Understanding HDFS Basics
What is HDFS?
HDFS (Hadoop Distributed File System) is the primary data storage system used by Apache Hadoop applications. It is designed to store and process large datasets in a distributed computing environment. HDFS is highly fault-tolerant and is designed to run on commodity hardware, making it a cost-effective solution for big data processing.
Key Features of HDFS
- Scalability: HDFS can scale to store and process petabytes of data by adding more nodes to the cluster.
- Fault Tolerance: HDFS automatically replicates data across multiple nodes, ensuring that data is not lost even if a node fails.
- High Throughput: HDFS is optimized for high-throughput access to data, making it suitable for large-scale data processing applications.
- Streaming Data Access: HDFS is designed for batch processing, where data is read and written in a streaming fashion.
HDFS Architecture
HDFS follows a master-slave architecture, where the master node is called the NameNode, and the slave nodes are called DataNodes.
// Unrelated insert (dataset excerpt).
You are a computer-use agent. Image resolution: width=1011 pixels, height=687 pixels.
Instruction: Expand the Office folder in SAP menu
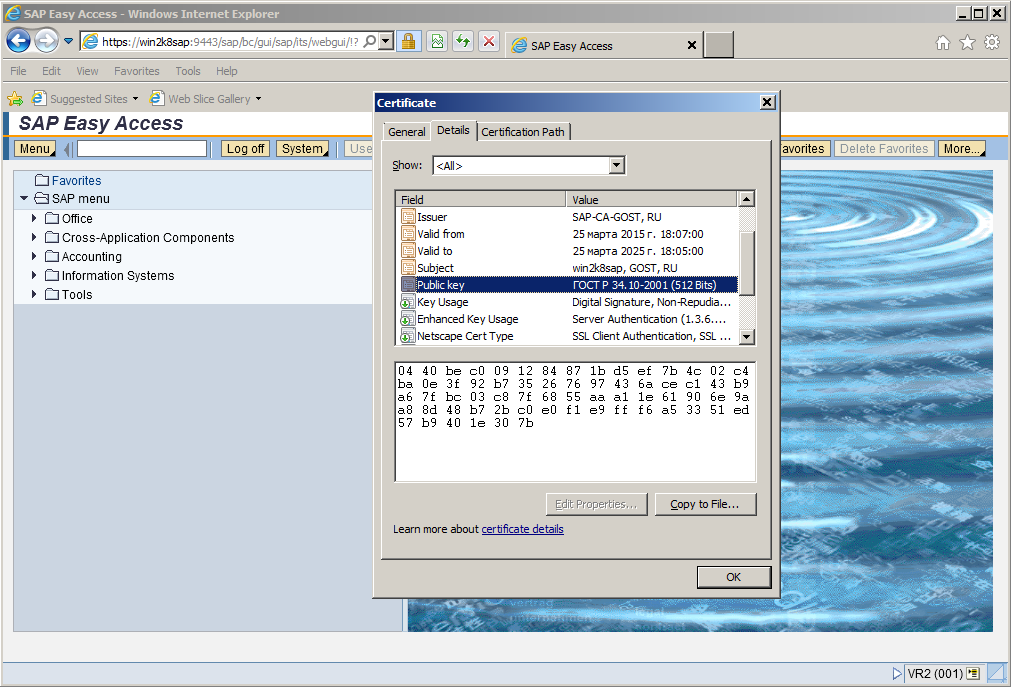click(35, 218)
The NameNode manages the file system metadata, while the DataNodes store the actual data.
graph TD
NameNode --> DataNode1
NameNode --> DataNode2
NameNode --> DataNode3
DataNode1 --> Data
DataNode2 --> Data
DataNode3 --> Data
HDFS File Operations
HDFS supports various file operations, including:
- Creating a file:
hadoop fs -put <local_file> <hdfs_file_path>
- Listing files:
hadoop fs -ls <hdfs_directory_path>
- Deleting a file:
hadoop fs -rm <hdfs_file_path>
- Copying a file:
hadoop fs -get <hdfs_file_path> <local_file_path>
HDFS Replication and Block Size
HDFS stores data in blocks, and by default, each block is replicated three times across different DataNodes. This ensures high availability and fault tolerance. The block size can be configured, with the default being 128 MB.